Computer building pitfalls to avoid

While I saved about $150 building this computer myself (I saved even more by using my old computer parts like case, DVD drives, hard drives and PCI cards) I have found myself wasting a lot of time troubleshooting things that I probably wouldn't have if someone else built the computer. Looking back though, I would still build it myself just for the experience and fun of putting it all together. One thing I have learned is if you don't know what it's for....you shouldn't enable it!! I ended up turning on something called Boot Manager that came with 7Tools Partition Manager. Don't enable it unless you know what you're doing. It caused me to reinstall my operating system because I didn't know what I was doing.

So here is a list of problems I ran into in this whole process:
1) My motherboard only suppors two IDE devices through the built in IDE controller. My first set of problems came when I tried to install Windows XP to the hard drive connected to the Motherboard through tehDVD-ROM drive connected to my PCI IDE controller. For some reason when the drivers were being loaded form the Windows XP CD, it could no longer read from the drive. So I ended up connecting one DVD-ROM drive and one Hard Drive to the Motherboard IDE controller to install Windows XP....everything was fine. Once installed, I connected the main hard drive and slave hard drvie to the motherboard IDE controller and all other devices to the PCI IDE controller. (by the way this was an XP repair install not a fresh clean install on a new partition)
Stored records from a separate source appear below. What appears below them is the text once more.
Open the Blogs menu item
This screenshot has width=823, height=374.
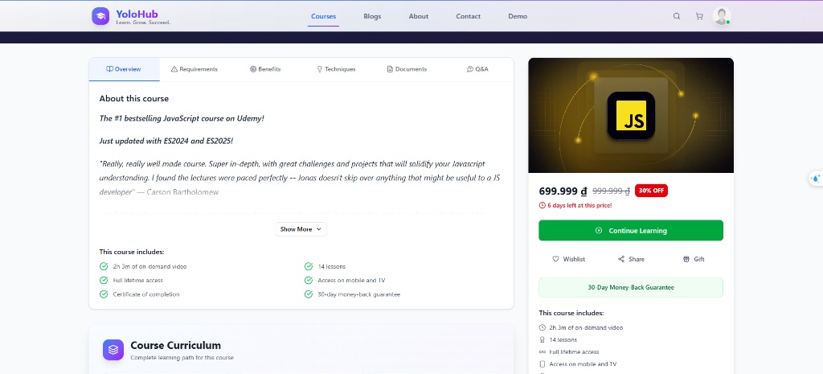point(372,16)
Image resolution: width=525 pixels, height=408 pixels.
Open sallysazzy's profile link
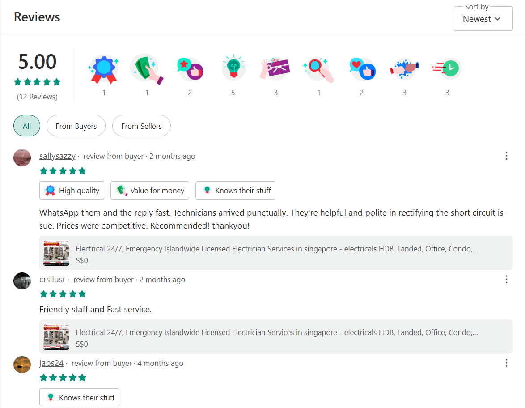click(57, 156)
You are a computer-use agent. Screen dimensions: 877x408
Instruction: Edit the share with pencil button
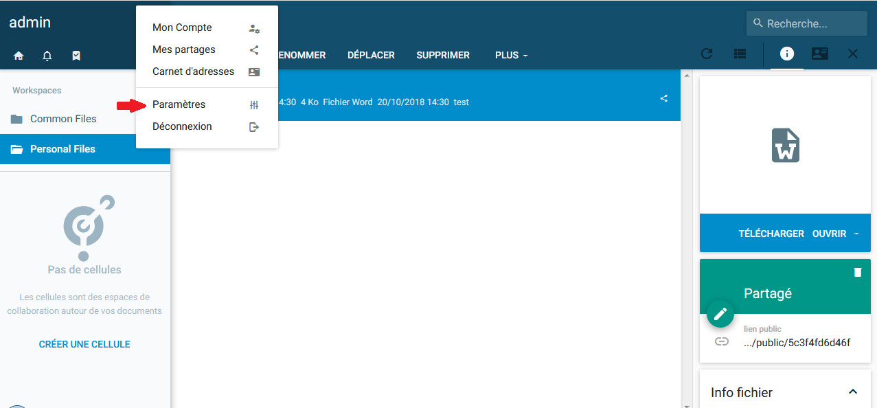pos(720,314)
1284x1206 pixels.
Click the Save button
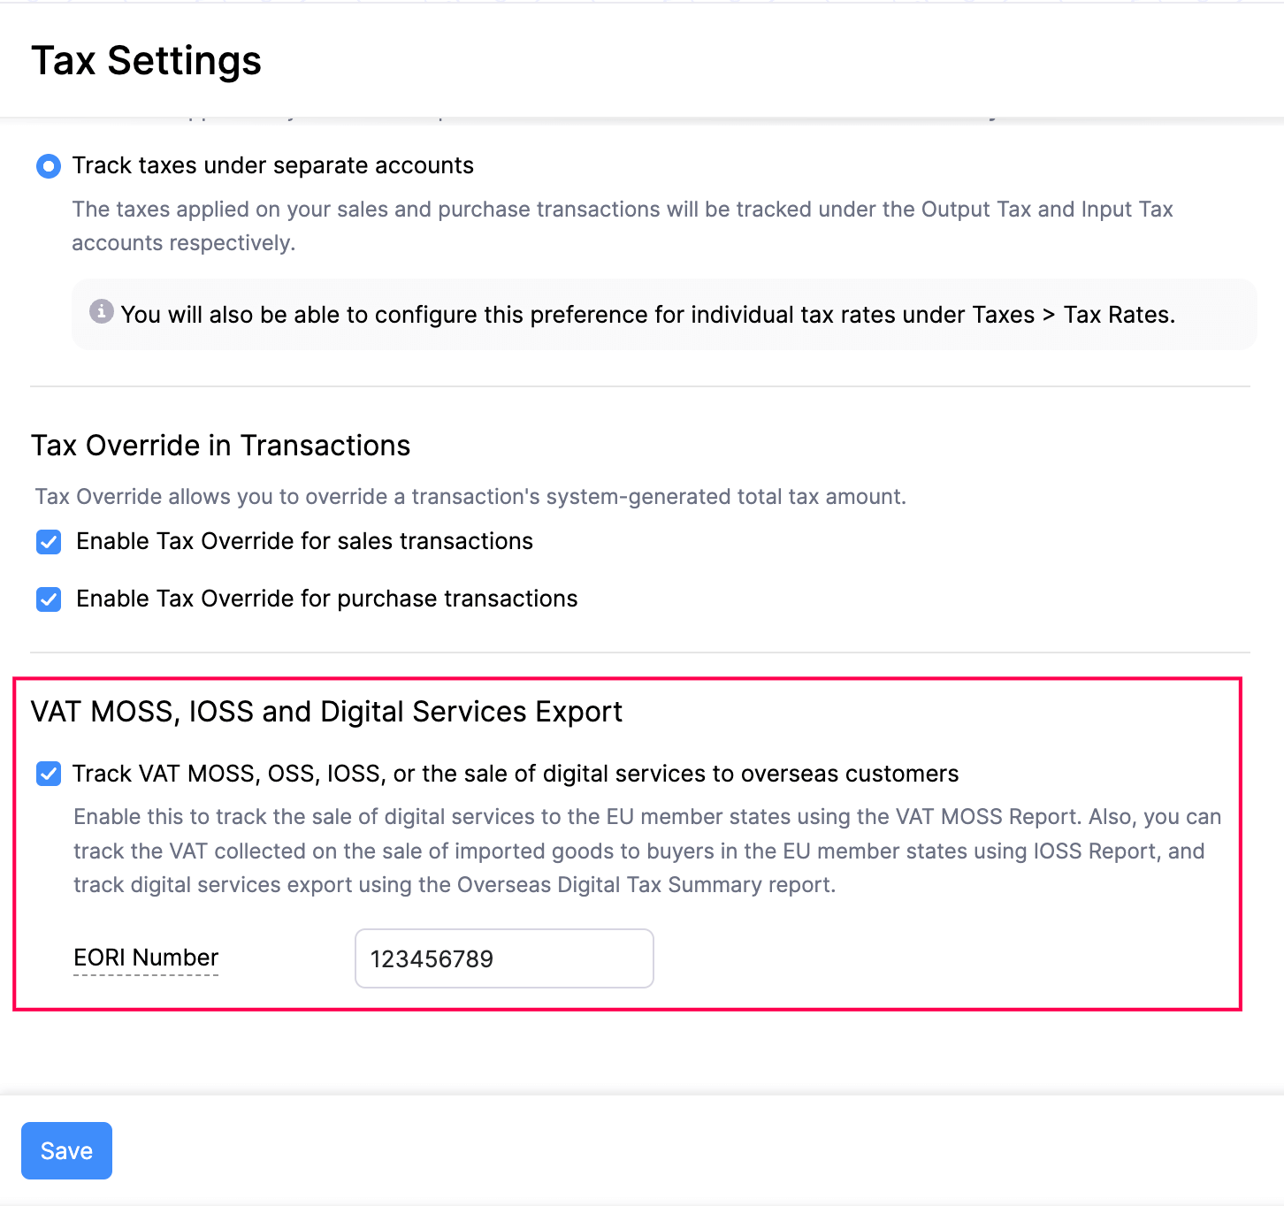click(x=66, y=1150)
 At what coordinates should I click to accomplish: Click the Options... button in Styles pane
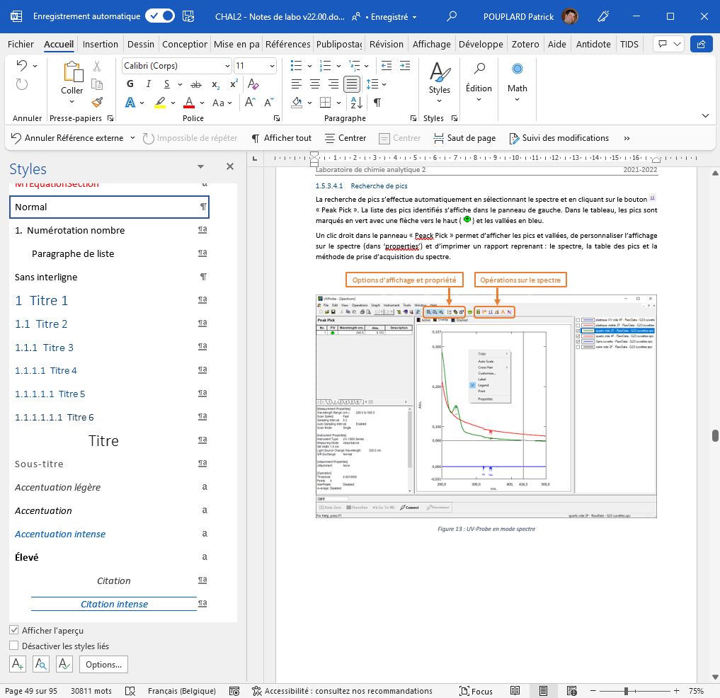pyautogui.click(x=103, y=664)
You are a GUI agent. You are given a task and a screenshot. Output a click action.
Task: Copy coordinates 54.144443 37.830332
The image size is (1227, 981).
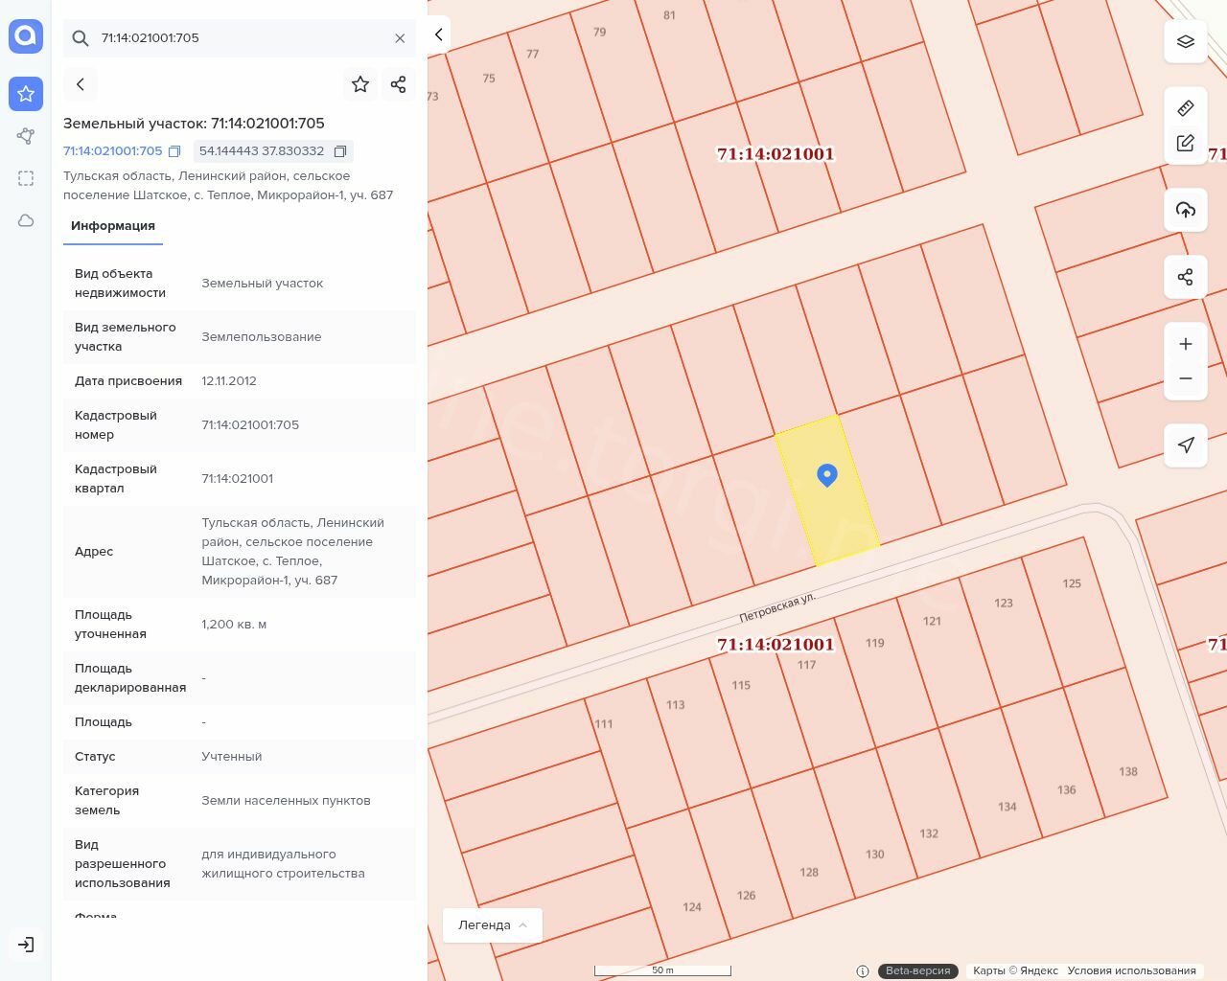tap(339, 151)

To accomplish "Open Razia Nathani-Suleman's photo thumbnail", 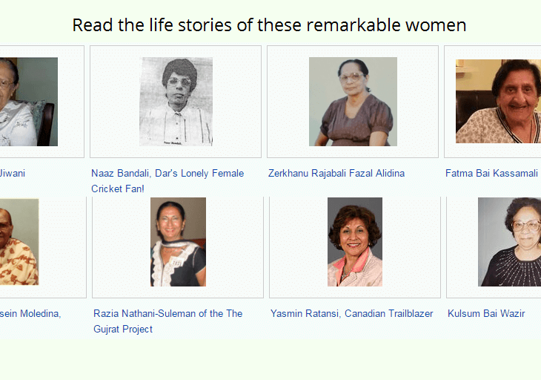I will coord(178,242).
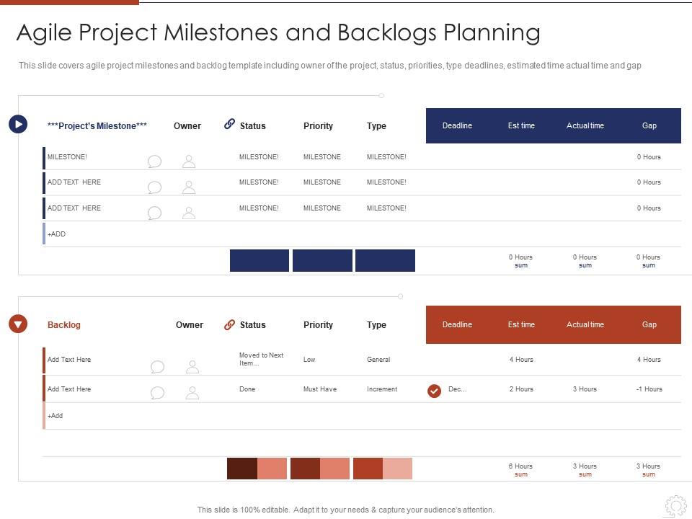Click the comment bubble in the Done backlog row
The image size is (692, 519).
point(156,393)
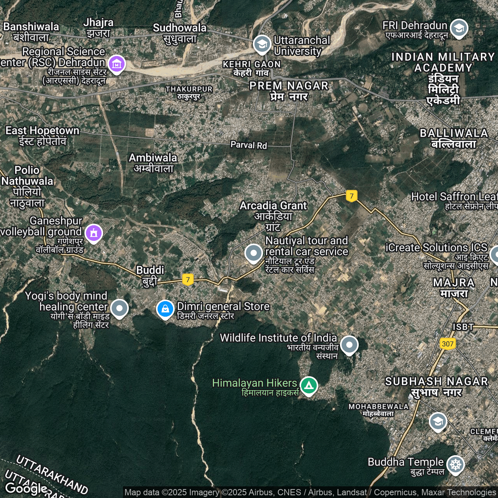Click the Parval Rd road label
This screenshot has width=498, height=498.
pyautogui.click(x=249, y=145)
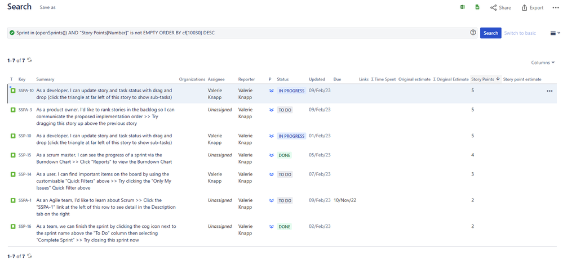The height and width of the screenshot is (265, 563).
Task: Switch to basic search mode
Action: [520, 33]
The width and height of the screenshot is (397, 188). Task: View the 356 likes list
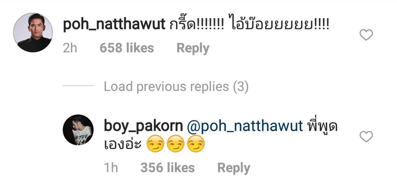[x=167, y=168]
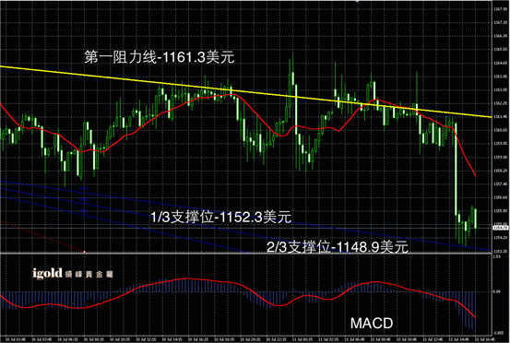
Task: Select the red dotted line at lower left
Action: click(42, 236)
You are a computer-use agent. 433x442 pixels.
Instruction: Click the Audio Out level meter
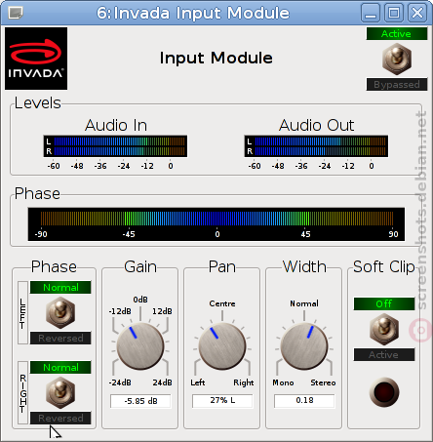pos(316,146)
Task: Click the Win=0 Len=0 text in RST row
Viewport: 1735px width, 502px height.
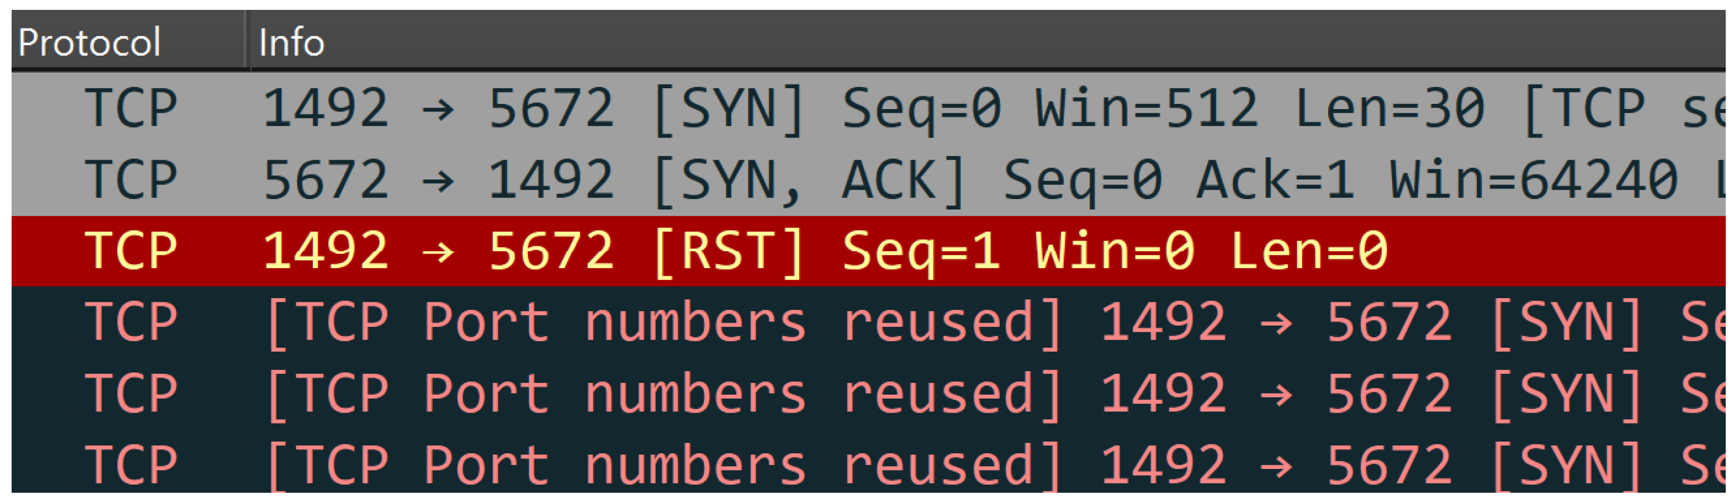Action: [1212, 251]
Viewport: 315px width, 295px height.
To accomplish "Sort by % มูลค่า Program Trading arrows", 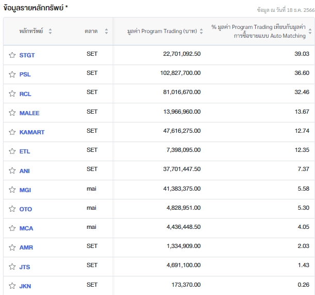I will (x=310, y=31).
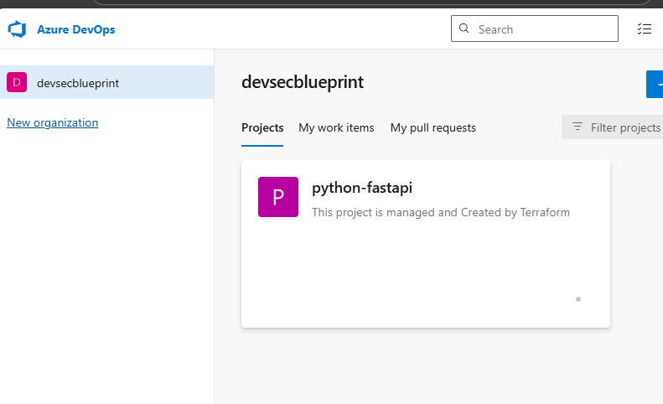The width and height of the screenshot is (663, 404).
Task: Click the filter funnel icon
Action: tap(577, 127)
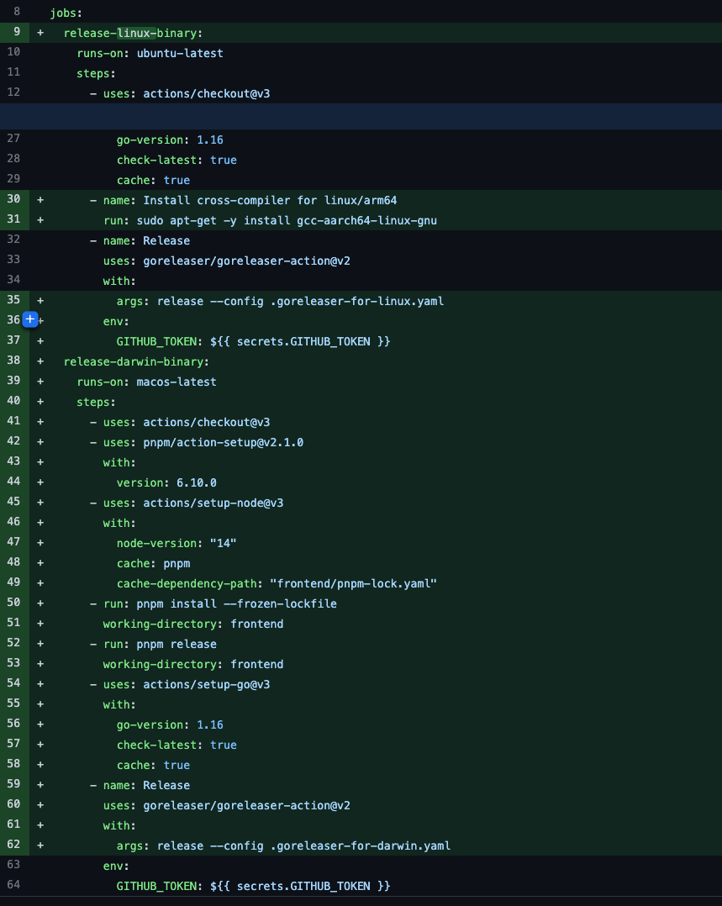This screenshot has width=722, height=906.
Task: Start a review comment on line 30
Action: [x=30, y=200]
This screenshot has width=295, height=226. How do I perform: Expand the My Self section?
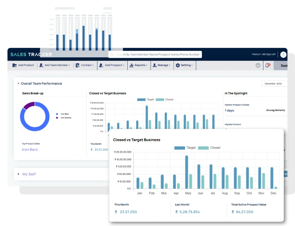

2) I installed a couple games to the system drive but for some rerason they would not launch. Games that ran off the hard drive (like the Call of Duty 4 Demo) worked fine. The full version of Call of Duty 4 did not work. I knew my system was powerful enough to run the game since the dome worked, so I ended up installing Windows XP fresh over my old system. Same problem. The solution was to connect the DVD drives to the motherboard IDE controller instead of the PCI IDE controller. Problem solved....everything works fine now. I don't know why that makes a difference but it does. Had I known these issues, I may have researched a bit more into a motherboard with TWO IDE controllers built in.

3) 7Tools Partition Manager and Restorer 2000 are great programs worth every penny I paid for each. They have saved me on numerous occasions when I needed ot recover information off a hard drive or had to repartition a drive without blasting over it. However, in 7Tools Partition Manager there is an option for enabling a boot manager. I do not know what this does, but for some reason I enabled it anyway. BIG mistake. It caused my system to go into a never ending reboot loop where I could not get into the operating system. So I had to re-install Windows XP again. In this process I also lost my largest 250GB hard drive and all its contents. I was able to use Restorer 200 to recover most of it, but some files were corrupted and some were just too big, I had no place to put them. I also lost about 120GB of space on my drive. I'm still trying to figure that one out, but lesson learned....if you don't know what it does, don't mess with it!!

All in all it was a very enlightening learning experience to put this fancy little computer together. I don't at all regret buying the pieces from NewEgg and building it myself, I just wish I had known about the whole IDE thing earlier and ESPECIALLY I wish I had not enabled Boot Manager! Lesson learned. At this point all of my games work, my encoding software is lightning fast and both of my LCD screens look great!